Sevmek sanatı
Sevmek en büyük hediyelerimizden biri. İçimizi ısıtan, yaşama sevincini artıran, coşturan, monoton dünyamıza renk katan bir his. Hayata başka bir gözle bakmamıza, sabah daha neşeli kalkmamıza, günü daha çekilir yapmaya yarayan bir araç. Neyi sevdiğimize bağlı olarak özlediğimiz, yanımızda istediğimiz, onunla mutlu olduğumuz sevdiklerimiz. Sevme şeklimiz, sevilme halimiz, sevgimiz için neleri göze alabileceğimiz…. hepsi bir arada koca ve nazik bir sanat!
Sevmek ister kuşu, ağacı, ister bir aile ferdini, ister bir karşı cinsi olsun güzel ve faydalı bir duygu. Doğruluğu, kalıcılığı, hakkaniyetli sürdürülebilirliği ise bize kalmış. Bu bir mantık veya menfaat konusu değil. Çünkü sevmek şartsız, koşulsuz kalbi açmak demek. Bu anlamda insan düşmanını dahi sevebilir. Hani filmlerde gördüğümüz türden.
Peki sevmeyi doğru yapabiliyor muyuz? Sanatı uygun icra edebiliyor muyuz?
Çıkar ilişkilerini işe katmadan duru aşka, saf sevgiye yer var mı gönlümüzde? Geçici hevesle kalıcı hoşnutluğu ayırt edebiliyor muyuz? Doğru kimseyi doğru şekilde sevebiliyor muyuz? Sırsız, saklısız, hürriyetleri kısıtlamadan, karşımızdakini değiştirmeye çalışmadan, yalan katmadan sevip sevilebiliyor muyuz? Karşılık bulabiliyor mu sevgimiz?
Ben bir sevgi sanatçısı değilim. Yarım asır evli kalabilen, sevgisi için ölebilen, sevgisi için her şeyden vazgeçenlerden de değilim. Bunlar büyük üstadlar, masalsı kahramanlar. Lakin kalbimin sesini sıklıkla dinleyen biriyim. Bu nedenle en azından kendim için tarif etmek isterim bu sevmek sanatını.
==============================
Yapılacak çalışmalar
[1] Sevmek sanatı üzerine yazılmış metne göre şu soruları yanıtlayın:
(a) Metinde sevmenin anlamı nasıl tanımlanıyor?
(b) Metin, sevginin hangi iki şeyin konusu olmadığını söylüyor?
(c) Yazar kimleri "büyük üstadlar, masalsı kahramanlar" olarak görüyor?
[2] Sevmek sanatı üzerine yazılmış metindeki "Çünkü sevmek şartsız, koşulsuz kalbi açmak demek." cümlesini İngilizceye çevirin.
[3] Sevmek sanatı üzerine yazılmış metinde "Sevmek en büyük hediyelerimizden biri" sözleriyle başlayan paragrafı, ana bilgilerini koruyarak madde listesi hâlinde yeniden yazın.
Bundan sonraki satırlar başka bir kaynaktan alınmıştır.

Verilen bilgiler
==============================
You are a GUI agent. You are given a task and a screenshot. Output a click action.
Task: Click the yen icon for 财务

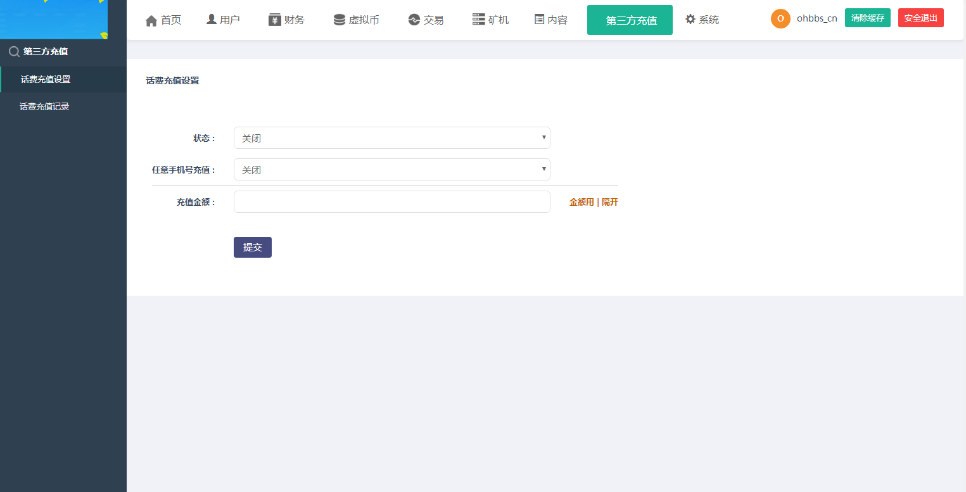(x=274, y=20)
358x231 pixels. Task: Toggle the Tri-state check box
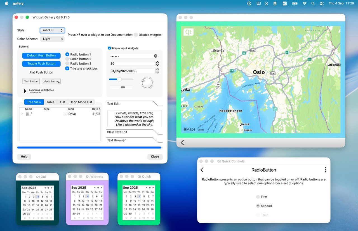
==============================
Tam çözümler
[1]
(a) Sevmek, şartsız ve koşulsuz olarak kalbi açmak demektir.
(b) Sevgi bir mantık veya menfaat konusu değildir.
(c) Yarım asır evli kalabilenleri, sevgisi için ölebilenleri ve sevgisi için her şeyden vazgeçenleri.

[2] Because loving means opening the heart without terms or conditions.

[3]
- Sevmek en büyük hediyelerimizden biridir.
- İçimizi ısıtır, yaşama sevincimizi artırır, bizi coşturur ve tekdüze dünyamıza renk katar.
- Hayata başka bir gözle bakmamızı, sabah daha neşeli kalkmamızı ve günün daha çekilir olmasını sağlar.
- Sevdiklerimizi özleriz, yanımızda isteriz ve onlarla mutlu oluruz.
- Sevme şeklimiz, sevilme hâlimiz ve sevgimiz için göze aldıklarımız bir arada büyük ve nazik bir sanattır.